Dr Eleanor Scerri, Study Co-Authors and Evolutionary Archaeologist, Max Planck Institute for the Science of Human History

These animals preserve the signals of the environments that humans evolved in, and it seems likely that our human ancestors may have been similarly subdivided across Africa as they were subject to the same environmental pressures,” added Dr Scerri.

Ecotones: The Transitional Regions Between Different Ecological Zones

The researchers’ study indicates that a seesaw-like rainfall pattern that alternates between western and eastern Africa perhaps had the impact of producing crucially significant ecotonal regions—the buffer regions between various ecological zones, like forest and grassland.

Ecotones provided diverse, resource-rich and stable environmental settings thought to have been important to early modern humans. They certainly seem to have been important to other faunal communities,” added Dr Kaboth-Bahr.

The researchers believe that the interior areas of Africa could have been crucially significant for promoting long-term population continuity.

According to Dr Scerri, “We see the archaeological signatures of early members of our species all across Africa, but innovations come and go and are often re-invented, suggesting that our deep population history saw a constant saw-tooth like pattern of local population growth and collapse.”

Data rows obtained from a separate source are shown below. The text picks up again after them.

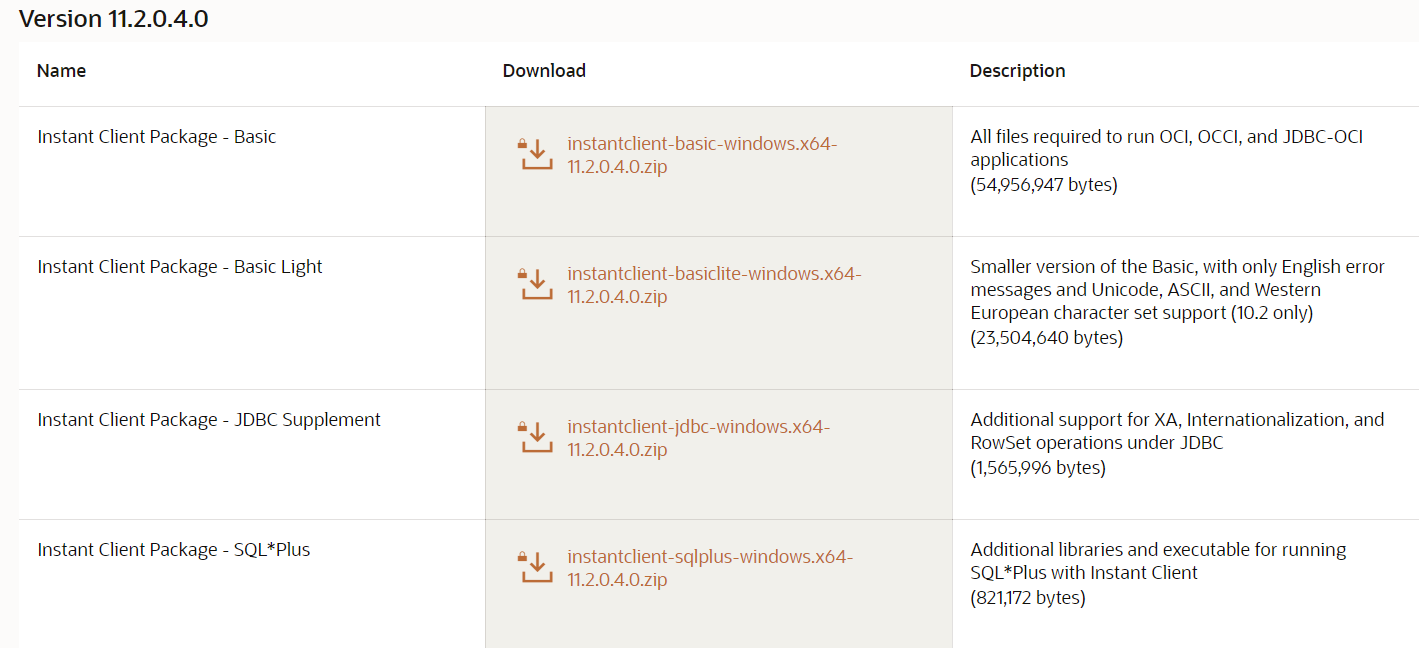The height and width of the screenshot is (648, 1419).
Task: Select the Version 11.2.0.4.0 heading
Action: click(112, 18)
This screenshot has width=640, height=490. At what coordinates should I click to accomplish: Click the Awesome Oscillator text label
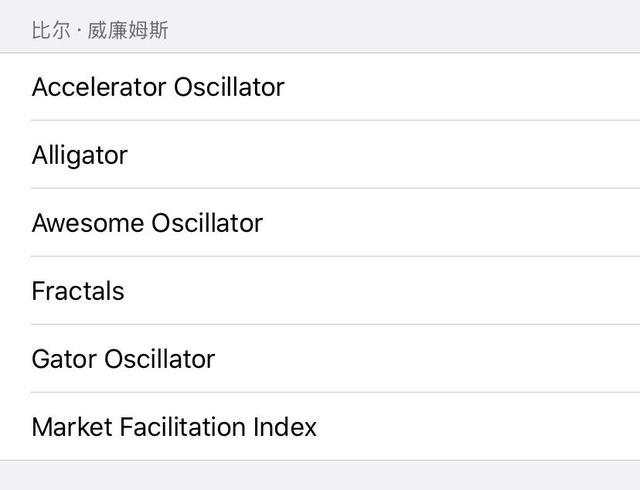[x=147, y=223]
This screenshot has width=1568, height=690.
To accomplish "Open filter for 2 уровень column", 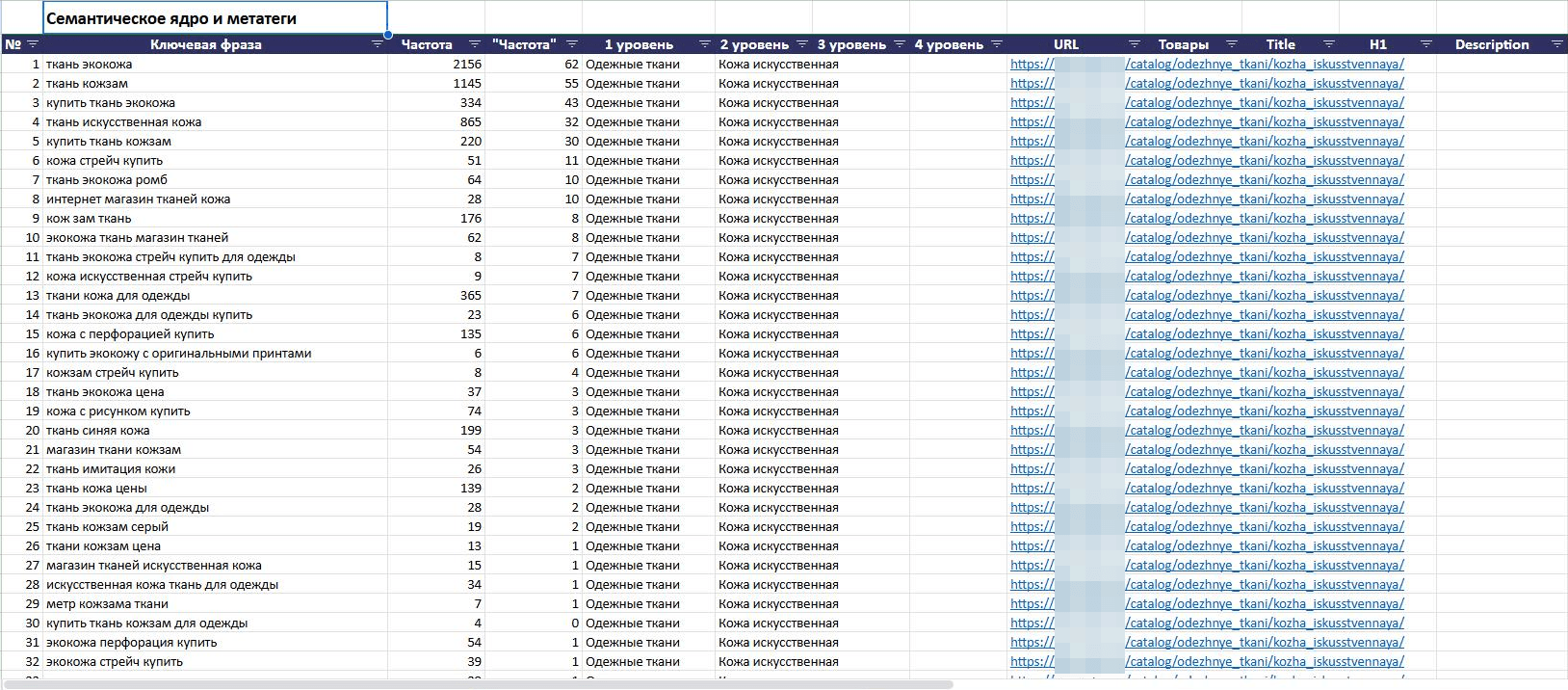I will [x=801, y=44].
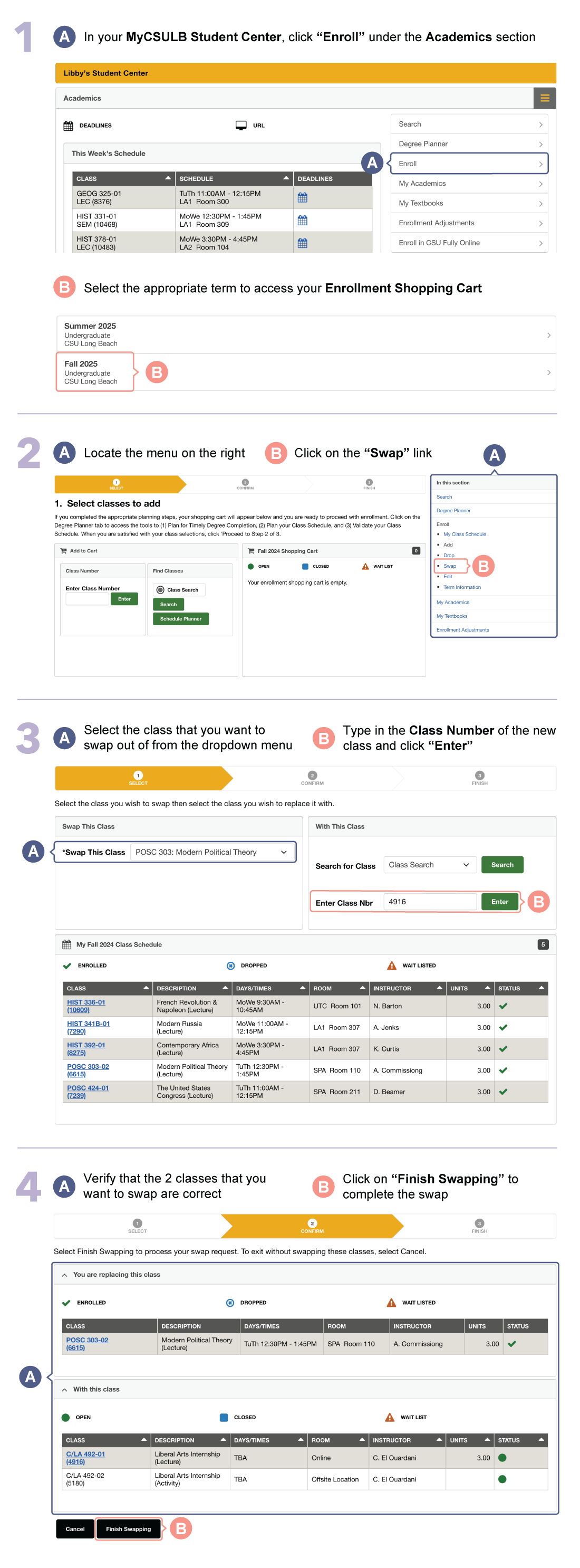
Task: Click the URL monitor icon
Action: pos(241,126)
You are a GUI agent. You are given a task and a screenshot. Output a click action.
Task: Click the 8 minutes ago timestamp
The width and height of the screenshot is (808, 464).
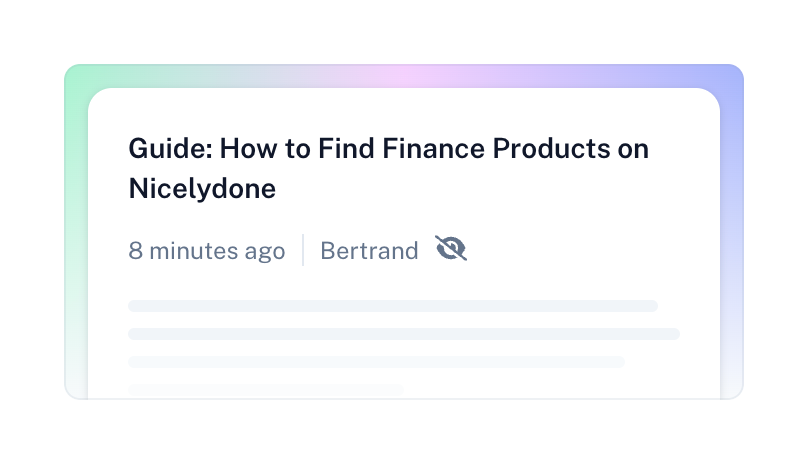point(207,250)
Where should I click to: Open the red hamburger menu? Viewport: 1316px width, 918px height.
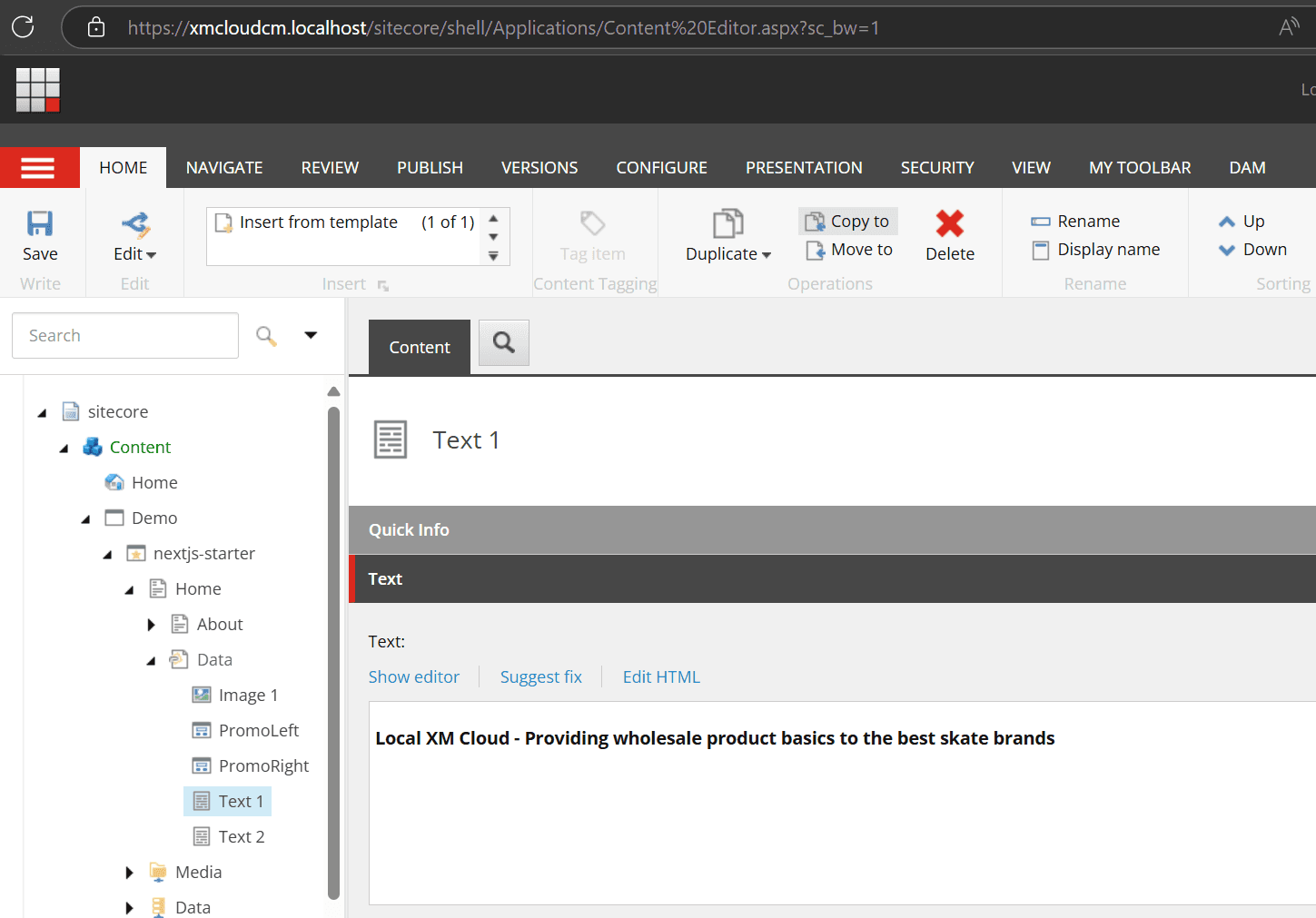click(x=38, y=168)
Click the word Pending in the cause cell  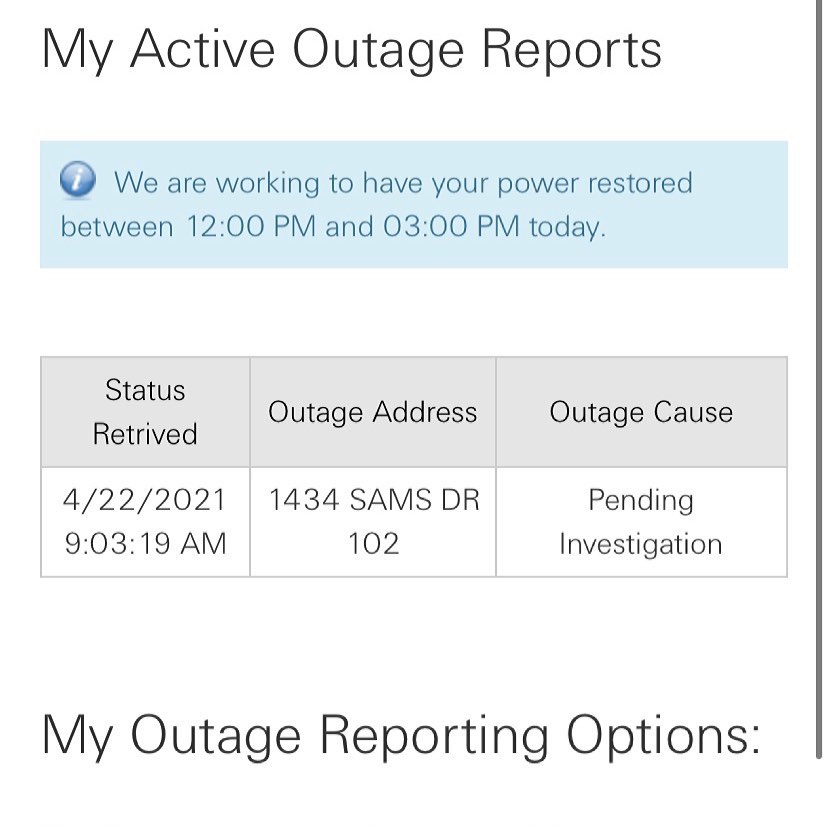(x=641, y=501)
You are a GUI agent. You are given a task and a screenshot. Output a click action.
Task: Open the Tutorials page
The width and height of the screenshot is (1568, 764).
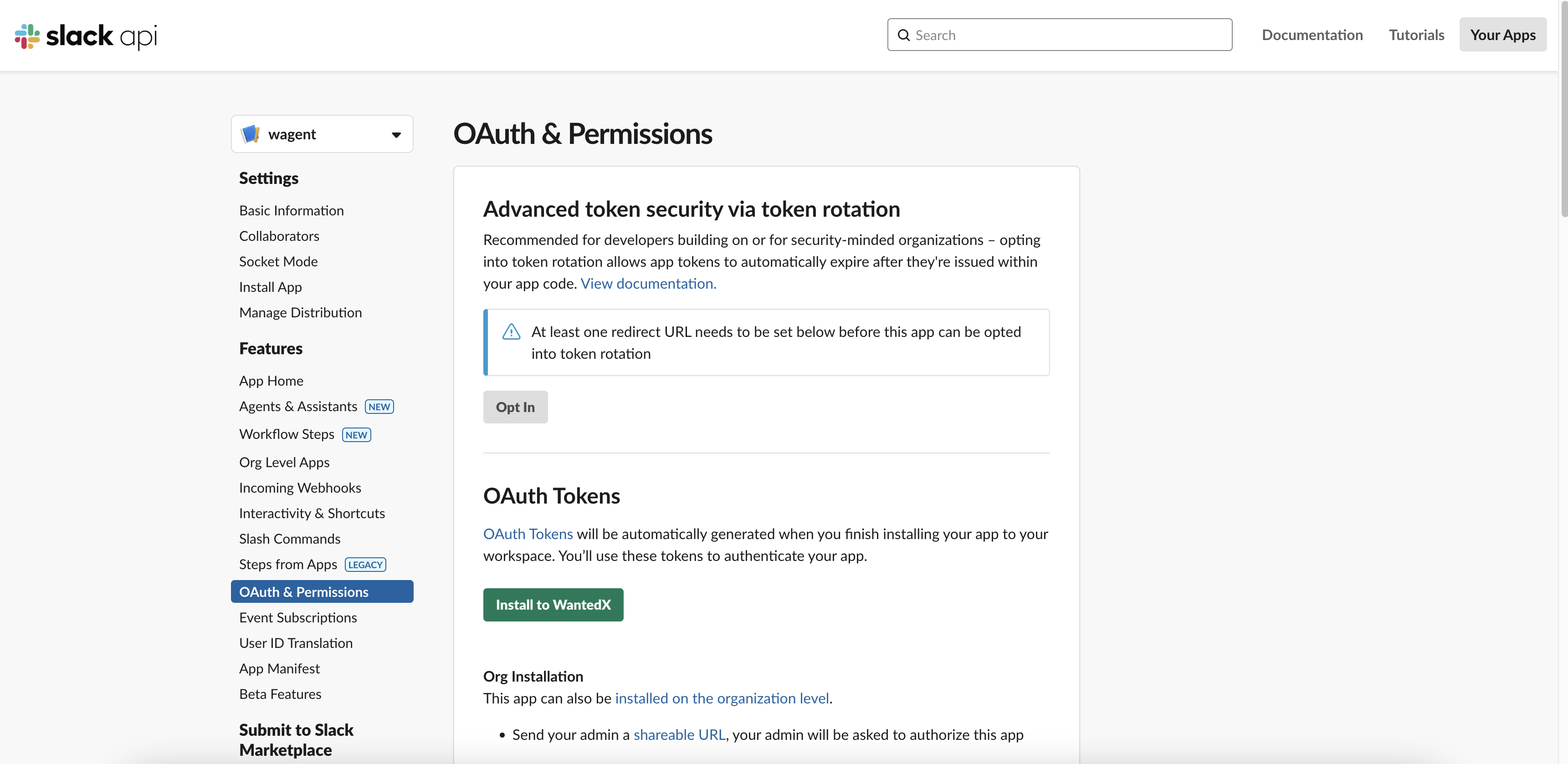[1416, 35]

Ecotonal regions may have provided areas for longer term population continuity, ensuring that the larger human population kept going, even if local populations often went extinct,” noted Dr Scerri.

Re-evaluating these patterns of stasis, change and extinction through a new climatic framework will yield new insights into the deep human past. This does not mean that people were helpless in the face of climatic changes but shifting habitat availability would certainly have impacted patterns of demography, and ultimately the genetic exchanges that underpin human evolution,” concluded Dr Kaboth Bahr.